INFORMATION SUPPLIED ::
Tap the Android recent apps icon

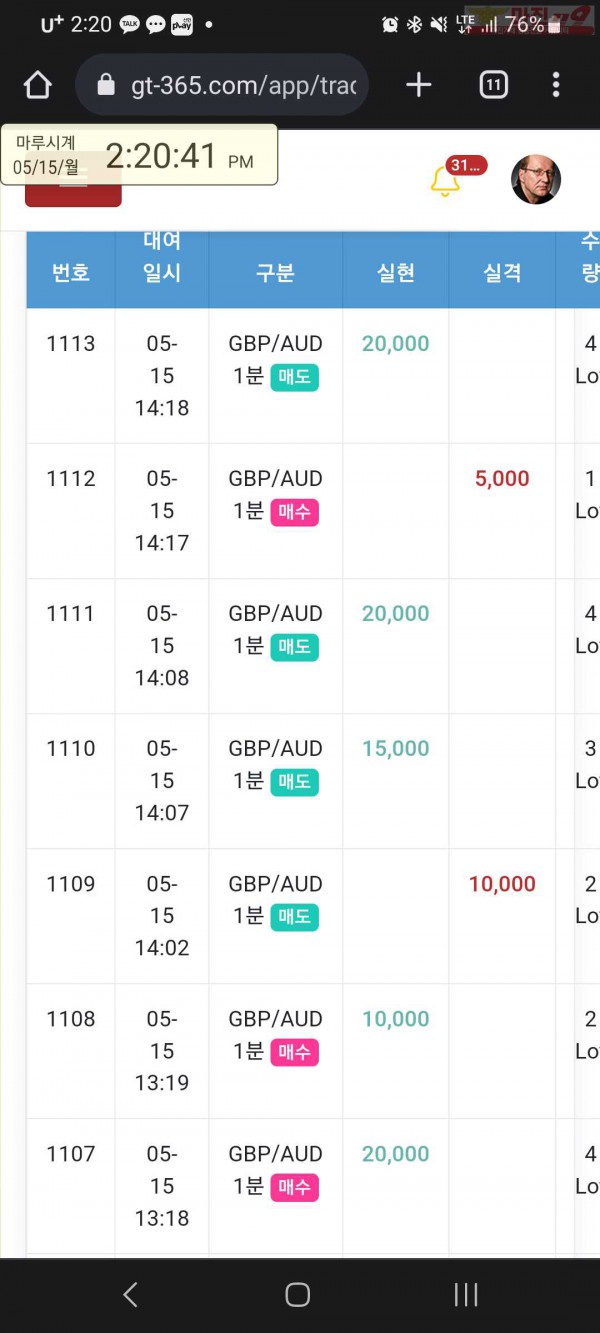(x=466, y=1295)
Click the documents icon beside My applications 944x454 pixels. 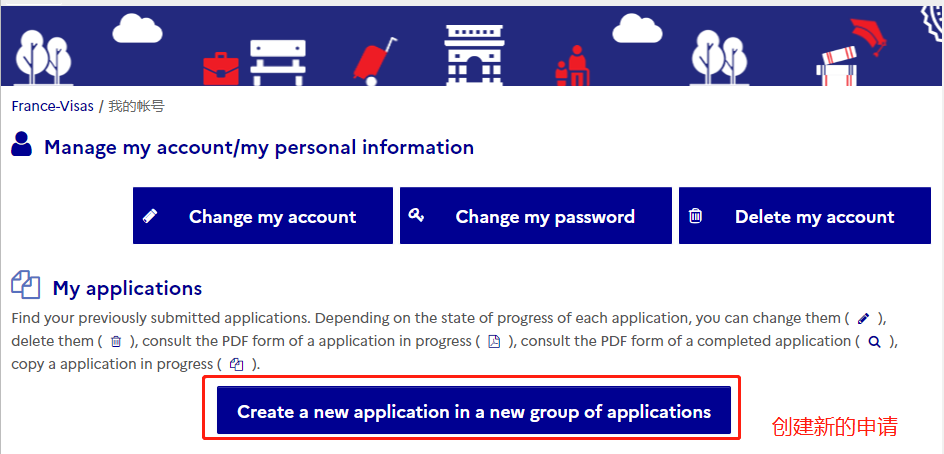pyautogui.click(x=26, y=284)
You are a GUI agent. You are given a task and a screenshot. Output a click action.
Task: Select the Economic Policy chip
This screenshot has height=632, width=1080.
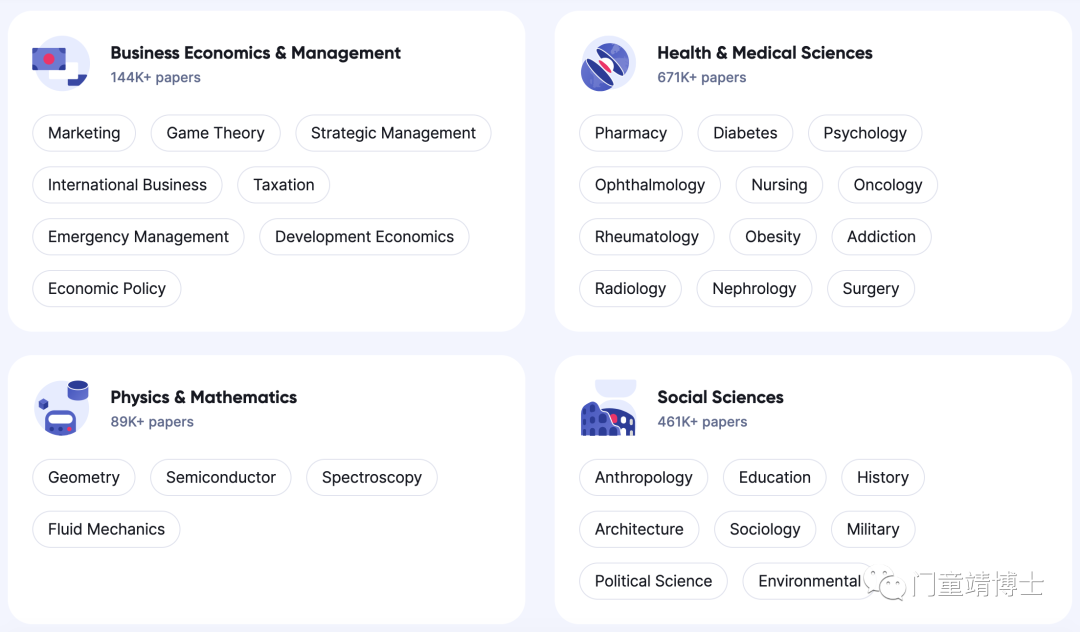tap(107, 288)
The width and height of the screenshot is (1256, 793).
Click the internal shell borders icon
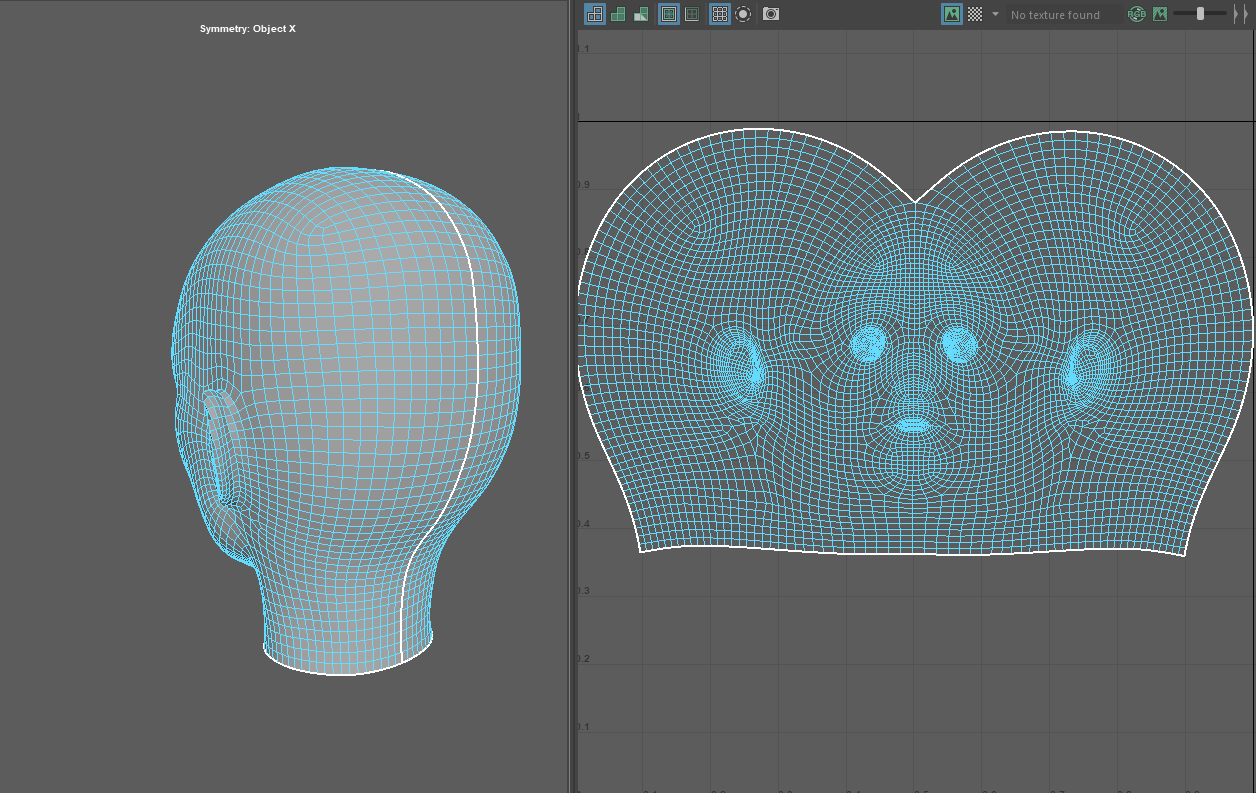click(691, 14)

WHAT IS REQUIRED :: Output exactly, and only, the lines running from the line containing "This screenshot has height=632, width=1080." to the last line of the entries above, omitting the pictures.

OUTPUT OF THE EXERCISE ::
This screenshot has height=632, width=1080.
tap(107, 288)
The width and height of the screenshot is (1256, 793).
Click the internal shell borders icon
click(691, 14)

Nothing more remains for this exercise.